PS: I wont ever try to get into your pants again, I'll only try to make you love me, and maybe make you love me again.

xanga isnt always lame...

Because I use it sometimes, and we all know I rule.
psych, The only people that like this blog are secretly as weird as I am, Or have convinced them selves that they are in love with me... because everyone I show intrest in Im simply looking for happiness I once had, so Im perfect, becuase everyone Im with I want to show everything wonderful I have ever seen... so that they can be in love with me and maybe change me and forget about her, but now its her(the second her) that I cant forget about, god, Please, I honestly wont mind if you take me in my sleep, I wont fight. I welcome you, Please lord.
Fuck, is anyone this weird?
praying to god to be there murderer?

Friday, September 02, 2005

my new home.

With the warmth and love laking in my 'home' i move out to be alone. I love it, No one talks, everything is normal and I have my own space in my head and otherwise to just, be. Its funny, When im here youd think Id think of you less, No memorys here of us walking together... I hate It. The only thing worse than memory is hope. Now im looking at the pond and thinking about you insted of staring at that highschool missing you.
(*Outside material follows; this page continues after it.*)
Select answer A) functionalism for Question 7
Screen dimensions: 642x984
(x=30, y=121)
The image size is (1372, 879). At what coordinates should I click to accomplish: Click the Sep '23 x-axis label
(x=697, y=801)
Cigarttes are terrible, So terrible, I smoke marlboro reds now, and I dont even feel it in the morning, aside from you I hurt.... Smoking is the new cutting, I drag it, It hurts some, I cry, I dont think. But now the drug part of it doesnt work! what the hell am I supposed to do! ahrg!
Hm, A love letter of sorts I supose.
I really am happier than this. i swear, i feel happier, I just dont think any more, i stop myself. if i dont think i dont hurt, problem solved, fuck the medicene, fuck smoking, fuck theropy, fuck drinking, Im done. Im not done. Nothing is solved. im thinking right now and this is what comes out, I hate it.

"baby, i just want to know you"
"stop is shawn, your never gonna know me"

"I just wanted to get to know you...."
"your Never, going to know me, no one ever knows anyone"

My uncles son looks more like him every day.